Description
Hi, thanks your excellent work !
I reproduce your code and find that the training time is too long.
The training time showed on my server is about 25 days, the scripts such as follows:
CUDA_VISIBLE_DEVICES=0
python -m torch.distributed.launch --nproc_per_node=1 ./CIRKD-main/train_cirkd_segformer.py
--teacher-model segformer
--student-model segformer
--teacher-backbone MiT_B4
--student-backbone MiT_B0
--dataset citys
--data ./CIRKD-main/dataset/cityscapes/
--optimizer-type adamw
--pixel-memory-size 2000
--lr 0.0002
--batch-size 4
--workers 16
--crop-size 512 1024
--max-iterations 320000
--save-dir ./CIRKD-main/work_dirs/mit_b0_OnlyKD
--log-dir ./CIRKD-main/work_dirs/mit_b0_OnlyKD
--teacher-pretrained ./segformers/mit_b4.pth
--student-pretrained ./segformers/mit_b0.pth
And the original scripts such as follows:
CUDA_VISIBLE_DEVICES=0,1,2,3,4,5,6,7
python -m torch.distributed.launch --nproc_per_node=8 --master_addr 127.5.0.4 --master_port 26501
train_cirkd_segformer.py
--teacher-model segformer
--student-model segformer
--teacher-backbone MiT_B4
--student-backbone MiT_B0
--dataset citys
--data --data [your dataset path]/cityscapes/
--batch-size 8
--workers 16
--crop-size 1024 1024
--optimizer-type adamw
--pixel-memory-size 2000
--region-contrast-size 1024
--pixel-contrast-size 4096
--kd-temperature 1
--lambda-kd 1.0
--contrast-kd-temperature 1.
--lambda-kd 1.
--lambda-minibatch-pixel 1.
--lambda-memory-pixel 0.1
--lambda-memory-region 0.1
--lr 0.0002
--max-iterations 160000
--save-dir [your directory path to store checkpoint files]
--log-dir [your directory path to store log files]
--gpu-id 0,1,2,3,4,5,6,7
--teacher-pretrained [your teacher weights path]/segformer_MiT_B4_citys_best_model.pth
--student-pretrained [your pretrained-backbone path]/mit_b0.pth
The reason I use the 320K training iterations is that I use 4 as the batch size.
I only have 1 4090 GPU and cannot run with 16 batchsize following the original CIRKD_Segformer setting.

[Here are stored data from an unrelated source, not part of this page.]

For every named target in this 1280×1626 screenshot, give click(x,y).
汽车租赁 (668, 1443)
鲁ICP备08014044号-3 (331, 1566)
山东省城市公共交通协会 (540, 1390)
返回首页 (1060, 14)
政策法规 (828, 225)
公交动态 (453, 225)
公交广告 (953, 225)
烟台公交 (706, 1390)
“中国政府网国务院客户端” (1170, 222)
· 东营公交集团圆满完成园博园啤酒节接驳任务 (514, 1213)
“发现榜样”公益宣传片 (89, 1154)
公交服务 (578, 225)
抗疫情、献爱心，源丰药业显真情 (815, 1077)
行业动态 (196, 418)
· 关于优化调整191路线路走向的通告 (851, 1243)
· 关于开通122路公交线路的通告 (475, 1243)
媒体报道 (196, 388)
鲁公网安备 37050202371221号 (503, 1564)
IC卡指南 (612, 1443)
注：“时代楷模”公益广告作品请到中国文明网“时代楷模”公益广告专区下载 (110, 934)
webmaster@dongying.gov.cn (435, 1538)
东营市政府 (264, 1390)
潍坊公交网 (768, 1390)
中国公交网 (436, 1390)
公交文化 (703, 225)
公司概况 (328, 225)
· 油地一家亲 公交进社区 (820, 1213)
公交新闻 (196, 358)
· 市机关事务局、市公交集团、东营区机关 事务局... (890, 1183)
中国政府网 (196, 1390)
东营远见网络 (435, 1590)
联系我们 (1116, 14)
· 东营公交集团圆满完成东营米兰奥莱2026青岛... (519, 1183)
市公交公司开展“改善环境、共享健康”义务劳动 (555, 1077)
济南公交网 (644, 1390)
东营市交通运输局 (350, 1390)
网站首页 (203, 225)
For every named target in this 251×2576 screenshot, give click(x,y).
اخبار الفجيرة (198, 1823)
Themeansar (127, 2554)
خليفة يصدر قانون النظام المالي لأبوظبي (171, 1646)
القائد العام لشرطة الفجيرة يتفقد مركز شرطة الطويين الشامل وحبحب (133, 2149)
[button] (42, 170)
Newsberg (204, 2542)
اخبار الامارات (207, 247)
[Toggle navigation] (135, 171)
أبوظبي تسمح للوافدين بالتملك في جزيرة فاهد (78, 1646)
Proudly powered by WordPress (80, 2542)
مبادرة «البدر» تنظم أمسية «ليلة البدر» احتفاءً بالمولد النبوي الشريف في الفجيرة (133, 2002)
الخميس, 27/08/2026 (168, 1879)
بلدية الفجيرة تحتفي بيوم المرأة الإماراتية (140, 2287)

So I want to use the bs4/320K iters comparable with bs8/160K, is it right way to reproduce it?
Could you please share the log file of training train_cirkd_segformer.py?
I'd like to know about your advices and if some parameters are set incorrectly?
Looking forward to your reply. Thanks!
Best Regards!
Jun